El Gobierno cubano, presidido por Miguel Díaz-Canel, ha anunciado este martes 9 de junio el adelanto en casi un mes del fin del ciclo escolar debido a la crisis energética que atraviesa el país. La decisión, según fuentes oficiales, está motivada por el agravamiento de los cortes de electricidad, que este martes afectan simultáneamente hasta el 67 % del territorio, y se inscribe en el contexto del bloqueo económico impuesto por Estados Unidos.

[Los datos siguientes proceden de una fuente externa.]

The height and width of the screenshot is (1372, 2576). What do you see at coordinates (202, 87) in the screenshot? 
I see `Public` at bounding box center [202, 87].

El impacto del bloqueo energético

La Administración de Donald Trump ha endurecido las sanciones contra Cuba, limitando el suministro de combustible y la importación de piezas para la generación eléctrica. Como consecuencia, la isla sufre apagones diarios que han paralizado sectores clave como la industria y los servicios públicos, incluida la educación. El Ministerio de Educación cubano ha informado de que las clases se suspenderán a partir de esta semana para los niveles de primaria y secundaria, mientras que las universidades adelantarán los exámenes finales.

La UNESCO ha alertado de que «el futuro de toda una generación está en peligro» debido a la interrupción del curso académico y la falta de recursos básicos en las escuelas.

España mantiene vínculos históricos con Cuba y una presencia empresarial relevante en sectores como el turismo y las telecomunicaciones. La crisis energética cubana afecta a las inversiones españolas y a la estabilidad de la región iberoamericana, lo que preocupa al Gobierno español. El Ministerio de Asuntos Exteriores español ha seguido con atención la evolución de la situación y ha ofrecido ayuda humanitaria a través de canales diplomáticos.

Repercusiones en la vida cotidiana

Los cortes programados de electricidad, que pueden durar hasta 12 horas al día, han obligado a los cubanos a almacenar agua y alimentos perecederos, mientras las escuelas carecen de luz y ventilación. El adelanto del final del curso afecta a más de 1,5 millones de estudiantes, según cifras del Ministerio de Educación. Las autoridades han asegurado que se evaluará la recuperación del calendario académico en función de la evolución de la crisis energética, sin que por ahora se hayan establecido fechas concretas.